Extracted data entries
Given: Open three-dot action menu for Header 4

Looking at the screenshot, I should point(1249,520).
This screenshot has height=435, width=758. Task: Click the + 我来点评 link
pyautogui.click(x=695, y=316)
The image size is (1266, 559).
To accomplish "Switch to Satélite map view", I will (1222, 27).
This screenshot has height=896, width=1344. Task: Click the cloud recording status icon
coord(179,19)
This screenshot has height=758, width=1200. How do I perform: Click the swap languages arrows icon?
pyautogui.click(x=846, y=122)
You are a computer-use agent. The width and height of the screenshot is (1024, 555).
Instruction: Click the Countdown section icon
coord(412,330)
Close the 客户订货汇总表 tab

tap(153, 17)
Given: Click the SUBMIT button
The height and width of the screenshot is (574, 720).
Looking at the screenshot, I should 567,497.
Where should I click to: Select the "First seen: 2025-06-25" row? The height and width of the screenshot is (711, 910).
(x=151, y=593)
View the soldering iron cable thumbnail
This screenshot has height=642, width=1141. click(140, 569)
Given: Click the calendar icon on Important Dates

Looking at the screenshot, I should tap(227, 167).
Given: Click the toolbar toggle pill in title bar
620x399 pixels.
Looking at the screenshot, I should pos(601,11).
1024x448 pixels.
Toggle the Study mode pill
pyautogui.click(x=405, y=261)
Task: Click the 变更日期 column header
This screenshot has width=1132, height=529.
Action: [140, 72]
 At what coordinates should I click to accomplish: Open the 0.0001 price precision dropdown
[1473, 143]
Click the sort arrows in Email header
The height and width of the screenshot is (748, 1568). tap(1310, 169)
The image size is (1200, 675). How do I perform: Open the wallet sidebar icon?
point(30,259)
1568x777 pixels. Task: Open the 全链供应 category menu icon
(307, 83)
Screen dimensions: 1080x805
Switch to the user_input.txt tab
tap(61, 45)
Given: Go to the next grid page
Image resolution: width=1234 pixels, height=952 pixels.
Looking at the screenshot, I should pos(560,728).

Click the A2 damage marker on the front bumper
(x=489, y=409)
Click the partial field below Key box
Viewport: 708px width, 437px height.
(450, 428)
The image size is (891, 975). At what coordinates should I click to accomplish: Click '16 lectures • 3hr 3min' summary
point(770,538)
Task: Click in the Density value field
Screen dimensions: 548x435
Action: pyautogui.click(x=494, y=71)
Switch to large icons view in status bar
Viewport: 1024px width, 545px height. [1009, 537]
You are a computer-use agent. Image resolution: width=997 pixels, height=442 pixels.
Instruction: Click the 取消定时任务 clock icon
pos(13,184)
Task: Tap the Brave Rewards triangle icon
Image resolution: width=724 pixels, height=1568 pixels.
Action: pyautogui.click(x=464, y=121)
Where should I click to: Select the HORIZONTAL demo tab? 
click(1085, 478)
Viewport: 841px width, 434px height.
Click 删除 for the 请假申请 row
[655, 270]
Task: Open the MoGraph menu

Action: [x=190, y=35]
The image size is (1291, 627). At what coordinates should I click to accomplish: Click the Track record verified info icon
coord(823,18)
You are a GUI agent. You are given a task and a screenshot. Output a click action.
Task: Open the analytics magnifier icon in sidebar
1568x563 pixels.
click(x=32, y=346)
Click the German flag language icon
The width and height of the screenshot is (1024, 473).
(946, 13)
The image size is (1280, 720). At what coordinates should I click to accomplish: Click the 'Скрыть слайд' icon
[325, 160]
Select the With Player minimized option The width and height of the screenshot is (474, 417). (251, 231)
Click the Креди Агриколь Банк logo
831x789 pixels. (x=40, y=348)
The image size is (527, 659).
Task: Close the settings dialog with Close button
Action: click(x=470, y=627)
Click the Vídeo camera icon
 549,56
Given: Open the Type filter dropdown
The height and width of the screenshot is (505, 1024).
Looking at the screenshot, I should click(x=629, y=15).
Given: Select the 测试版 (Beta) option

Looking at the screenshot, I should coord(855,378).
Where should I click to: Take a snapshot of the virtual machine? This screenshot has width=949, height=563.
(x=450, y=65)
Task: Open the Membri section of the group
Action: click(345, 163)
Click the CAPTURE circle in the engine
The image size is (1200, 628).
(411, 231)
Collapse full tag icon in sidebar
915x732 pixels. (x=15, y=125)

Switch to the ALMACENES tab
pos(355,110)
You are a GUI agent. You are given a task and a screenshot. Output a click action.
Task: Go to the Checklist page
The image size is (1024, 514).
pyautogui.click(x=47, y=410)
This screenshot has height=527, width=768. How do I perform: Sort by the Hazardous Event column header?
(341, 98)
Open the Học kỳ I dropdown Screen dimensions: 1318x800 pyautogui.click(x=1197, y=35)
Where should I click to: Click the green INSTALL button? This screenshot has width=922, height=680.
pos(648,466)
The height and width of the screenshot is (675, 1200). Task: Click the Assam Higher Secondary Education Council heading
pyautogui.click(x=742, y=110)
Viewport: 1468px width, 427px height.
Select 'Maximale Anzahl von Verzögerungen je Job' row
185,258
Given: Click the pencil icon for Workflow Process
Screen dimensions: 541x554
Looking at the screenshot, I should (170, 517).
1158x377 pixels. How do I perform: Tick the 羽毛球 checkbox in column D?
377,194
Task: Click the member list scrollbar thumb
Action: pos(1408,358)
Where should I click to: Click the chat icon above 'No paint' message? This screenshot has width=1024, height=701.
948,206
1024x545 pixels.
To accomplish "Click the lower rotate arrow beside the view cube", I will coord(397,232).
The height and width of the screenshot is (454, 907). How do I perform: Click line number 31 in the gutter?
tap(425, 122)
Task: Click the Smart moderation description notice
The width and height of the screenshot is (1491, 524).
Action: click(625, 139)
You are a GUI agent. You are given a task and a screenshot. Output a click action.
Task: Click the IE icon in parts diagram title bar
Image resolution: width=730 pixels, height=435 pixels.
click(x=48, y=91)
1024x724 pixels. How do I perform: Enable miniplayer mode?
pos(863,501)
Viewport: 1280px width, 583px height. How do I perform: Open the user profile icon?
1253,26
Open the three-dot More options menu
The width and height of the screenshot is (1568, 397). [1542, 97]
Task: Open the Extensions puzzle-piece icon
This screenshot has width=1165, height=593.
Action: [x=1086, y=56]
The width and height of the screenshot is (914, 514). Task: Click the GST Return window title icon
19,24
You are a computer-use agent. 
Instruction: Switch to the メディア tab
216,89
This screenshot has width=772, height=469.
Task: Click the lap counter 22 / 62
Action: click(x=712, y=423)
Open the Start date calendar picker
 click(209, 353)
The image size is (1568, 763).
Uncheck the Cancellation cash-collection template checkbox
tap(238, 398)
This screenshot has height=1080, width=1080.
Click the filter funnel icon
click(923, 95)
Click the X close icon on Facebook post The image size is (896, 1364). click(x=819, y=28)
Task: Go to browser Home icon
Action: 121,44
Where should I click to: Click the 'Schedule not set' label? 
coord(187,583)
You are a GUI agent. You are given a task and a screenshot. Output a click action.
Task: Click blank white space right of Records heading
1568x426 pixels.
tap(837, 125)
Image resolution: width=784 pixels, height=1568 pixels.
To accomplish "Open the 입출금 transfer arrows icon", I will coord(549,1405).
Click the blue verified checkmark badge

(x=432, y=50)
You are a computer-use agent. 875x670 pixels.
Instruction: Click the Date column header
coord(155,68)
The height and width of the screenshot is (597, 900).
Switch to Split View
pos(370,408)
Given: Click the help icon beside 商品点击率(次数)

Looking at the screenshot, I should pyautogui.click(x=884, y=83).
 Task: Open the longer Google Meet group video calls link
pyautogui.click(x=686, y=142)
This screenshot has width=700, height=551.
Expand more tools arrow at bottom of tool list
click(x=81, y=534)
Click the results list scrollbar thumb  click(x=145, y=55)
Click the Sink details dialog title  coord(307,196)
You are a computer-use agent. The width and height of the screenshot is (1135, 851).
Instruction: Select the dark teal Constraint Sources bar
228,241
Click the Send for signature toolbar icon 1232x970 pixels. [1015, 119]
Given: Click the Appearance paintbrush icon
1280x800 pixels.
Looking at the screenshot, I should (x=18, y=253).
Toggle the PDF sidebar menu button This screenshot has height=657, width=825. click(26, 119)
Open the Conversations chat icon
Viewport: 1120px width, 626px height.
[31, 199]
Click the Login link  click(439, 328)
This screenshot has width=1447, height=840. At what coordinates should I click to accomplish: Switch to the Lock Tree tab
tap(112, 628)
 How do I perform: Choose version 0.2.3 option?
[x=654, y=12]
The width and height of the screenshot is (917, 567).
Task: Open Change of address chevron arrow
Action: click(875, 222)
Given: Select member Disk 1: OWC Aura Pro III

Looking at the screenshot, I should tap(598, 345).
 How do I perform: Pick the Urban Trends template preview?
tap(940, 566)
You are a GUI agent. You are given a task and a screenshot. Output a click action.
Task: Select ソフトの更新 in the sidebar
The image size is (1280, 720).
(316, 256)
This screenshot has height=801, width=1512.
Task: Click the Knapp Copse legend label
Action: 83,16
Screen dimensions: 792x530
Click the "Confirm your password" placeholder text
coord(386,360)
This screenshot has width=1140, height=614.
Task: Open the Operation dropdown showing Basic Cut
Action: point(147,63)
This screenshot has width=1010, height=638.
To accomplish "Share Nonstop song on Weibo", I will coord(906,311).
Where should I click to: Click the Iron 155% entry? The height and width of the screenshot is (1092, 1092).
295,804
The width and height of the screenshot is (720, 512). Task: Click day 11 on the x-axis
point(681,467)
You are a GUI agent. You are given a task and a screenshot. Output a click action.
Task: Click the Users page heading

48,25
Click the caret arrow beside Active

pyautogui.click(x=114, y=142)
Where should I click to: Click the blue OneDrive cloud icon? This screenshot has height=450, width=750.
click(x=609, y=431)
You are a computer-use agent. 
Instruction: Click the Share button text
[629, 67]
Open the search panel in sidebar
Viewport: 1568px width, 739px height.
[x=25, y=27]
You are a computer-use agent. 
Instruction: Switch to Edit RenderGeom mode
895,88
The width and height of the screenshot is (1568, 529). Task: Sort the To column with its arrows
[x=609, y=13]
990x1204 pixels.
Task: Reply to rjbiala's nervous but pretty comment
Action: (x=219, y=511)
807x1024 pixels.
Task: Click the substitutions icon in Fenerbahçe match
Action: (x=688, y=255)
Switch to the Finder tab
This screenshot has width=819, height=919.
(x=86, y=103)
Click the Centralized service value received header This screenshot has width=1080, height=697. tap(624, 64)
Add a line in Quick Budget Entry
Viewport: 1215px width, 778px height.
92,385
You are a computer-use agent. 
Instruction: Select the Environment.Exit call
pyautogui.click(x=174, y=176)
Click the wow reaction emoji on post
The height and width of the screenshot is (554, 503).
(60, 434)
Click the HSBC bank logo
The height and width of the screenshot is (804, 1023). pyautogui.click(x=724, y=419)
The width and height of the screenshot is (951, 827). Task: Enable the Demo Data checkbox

- Work item
Set down precisely the lines above between the line holding "1024x724 pixels. How" and the line holding "Image resolution: width=784", inclusive, and nothing beyond them.

- Answer box
1024x724 pixels. How do I perform: Enable miniplayer mode?
pos(863,501)
Viewport: 1280px width, 583px height. How do I perform: Open the user profile icon?
1253,26
Open the three-dot More options menu
The width and height of the screenshot is (1568, 397). [1542, 97]
Task: Open the Extensions puzzle-piece icon
This screenshot has width=1165, height=593.
Action: [x=1086, y=56]
The width and height of the screenshot is (914, 514). Task: Click the GST Return window title icon
19,24
You are a computer-use agent. 
Instruction: Switch to the メディア tab
216,89
This screenshot has width=772, height=469.
Task: Click the lap counter 22 / 62
Action: click(x=712, y=423)
Open the Start date calendar picker
 click(209, 353)
The image size is (1568, 763).
Uncheck the Cancellation cash-collection template checkbox
tap(238, 398)
This screenshot has height=1080, width=1080.
Click the filter funnel icon
click(923, 95)
Click the X close icon on Facebook post The image size is (896, 1364). click(x=819, y=28)
Task: Go to browser Home icon
Action: 121,44
Where should I click to: Click the 'Schedule not set' label? 
coord(187,583)
You are a GUI agent. You are given a task and a screenshot. Output a click action.
Task: Click blank white space right of Records heading
1568x426 pixels.
tap(837, 125)
Image resolution: width=784 pixels, height=1568 pixels.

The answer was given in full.